V

When Cecil came again the next afternoon, she could think of no good reason for refusing to see him. After all, what had she against him? Nothing at all—nothing real. He hadn’t said a word that she could resent. It was only—well, she didn’t know what—something in his smile, in his tired eyes.

“It’s my own fault,” she decided. “I know he’d be all right, if I weren’t so—silly. If I had more poise—”

This afternoon she had an unusual amount of poise, for she had had a letter from Denis that made her happy. She was Denis’s wife, and she really didn’t care a snap of her fingers about any one else on earth.

She found Cecil charming that day.

“Let’s go out somewhere,” he suggested. “It would do me no end of good—that is, if you’ll be jolly and a little bit kind to me. I’m not happy to-day, Emily.”

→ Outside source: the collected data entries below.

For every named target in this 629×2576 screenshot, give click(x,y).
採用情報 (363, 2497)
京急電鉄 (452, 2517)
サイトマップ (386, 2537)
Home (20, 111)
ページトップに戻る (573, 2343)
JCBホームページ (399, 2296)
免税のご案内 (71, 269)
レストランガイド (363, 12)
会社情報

She believed that. She fancied that perhaps he was never very happy, and she felt sorry for him. She was still more sorry when she saw how quickly he responded to her own cheerful mood.

It cannot be denied that this very superficiality of his made him a most engaging companion. They took a taxi up to the Botanical Gardens, went into the hemlock forest there, and wandered about for two hours, breaking the enchanted stillness with their careless, happy talk, without a moment’s constraint or weariness. Away from hotels and family conventions, Cecil was a very different fellow. His polite sophistication vanished, and with it his misleading pretense of being a cheerful idiot. He wasn’t that. He was clever, adroit, and by no means apathetic.

As the sun was beginning to sink, they strolled out of the forest and across the hilltop and the smooth meadows, past the greenhouses, to the entrance. It was growing chilly, and they were tired and furiously hungry.

“We’ll have tea now,” said Cecil. “Please don’t always object, Emily!”